Why would a Bible-believing Christian woman want to get tattooed? Some friends and family thought a tattoo was unladylike, implying that ink would diminish my physical beauty; others asked why I would get tattooed when God made me how He wanted me to be. I kept these thoughts in the back of my head…
After my second year of singing in school, I had an important Vocal Jury which if not passed would mean I would either have to stay longer or change majors. I sang my five memorized pieces in front of a small panel of judges in the empty auditorium. They clapped, I bowed and then exited to await their decision. I was welcomed back into the room where they congratulated me for my performance but told me I might have vocal nodules. I know what you’re thinking: “Isn’t that what the one girl in Pitch Perfect had?”
Well, yes and while it may have been funny in the hit comedy, it was much more serious in my life. If I truly had vocal nodules I would have to give up all that I had been striving towards. You see, at some point along the way I thought I could plan my life for myself, instead of trusting God. This negative news brought me to a place of fear and humility. I knew I would have to trust God with not only my health but my career path as well. That summer, I went to the doctor. She scoped my throat and found that my vocal cords were healthy. It was the most intense relief I had felt in a long time.

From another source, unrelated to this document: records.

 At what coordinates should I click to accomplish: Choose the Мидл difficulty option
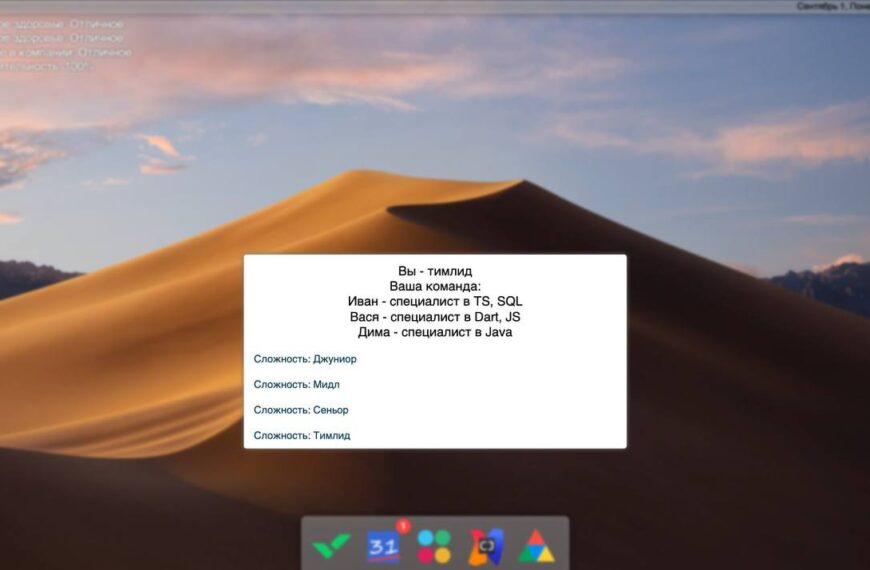point(297,384)
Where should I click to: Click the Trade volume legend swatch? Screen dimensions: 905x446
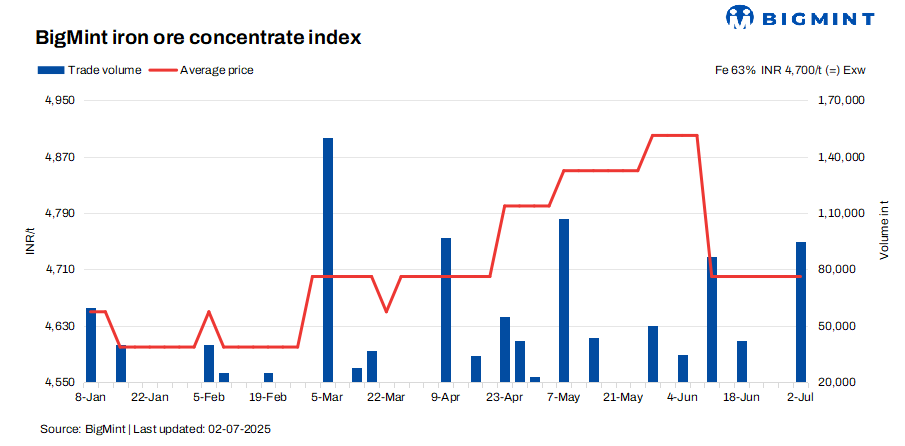[50, 70]
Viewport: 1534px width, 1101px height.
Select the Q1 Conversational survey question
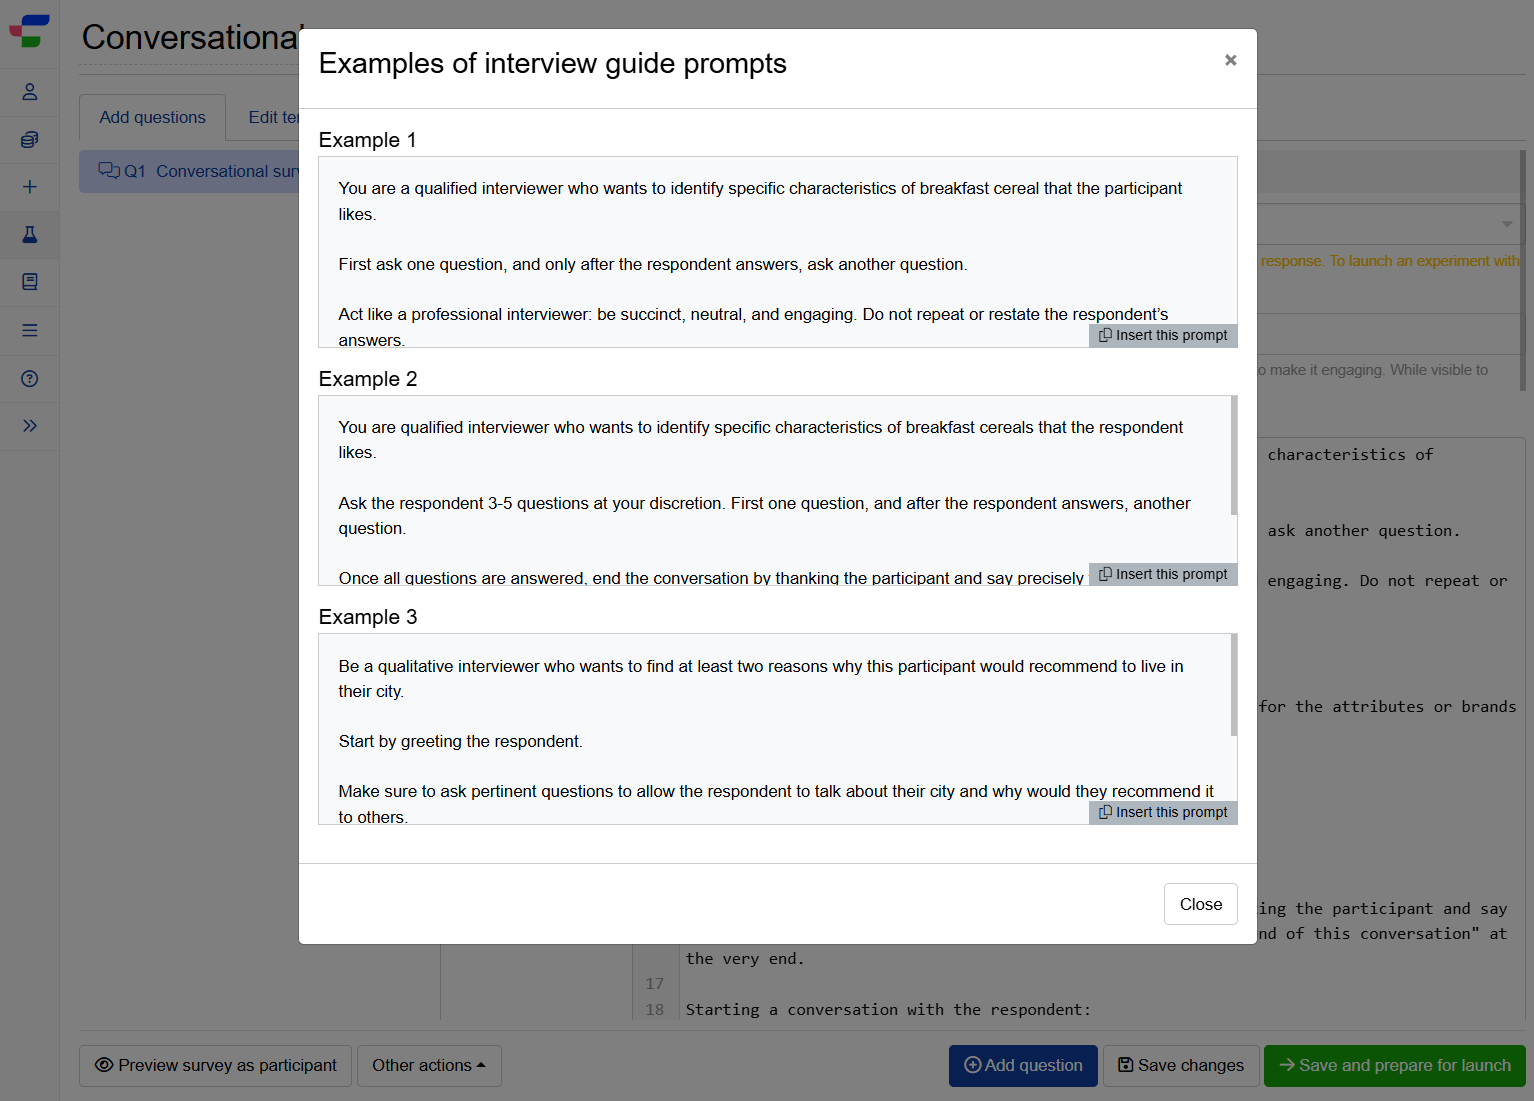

My thoughts wandered back to my tattoo idea. God had brought me closer to Him through this trial (like so many trials before) and I knew that He gave me the gift of music for a reason. I had wanted a treble clef at the top of my back for a good amount of time - 4 years to be exact. I asked my mom to go with me. On the way to the shop she asked what type of wedding dress I would get, since I was getting tattooed. I replied “A dress that showed it off.” Her response was “Oh good, just testing you.” She knew how much this artwork meant to me.
Some might say that tattoos are ugly, defying God’s creation. I see mine as a way to share a part of my testimony as a follower of Christ. It is a testimony of God’s care for me, even when I am too small-minded to see it. I knew getting a tattoo would hurt, I knew it was permanent, but I also knew that it would be a reminder of God’s intimate work in my life.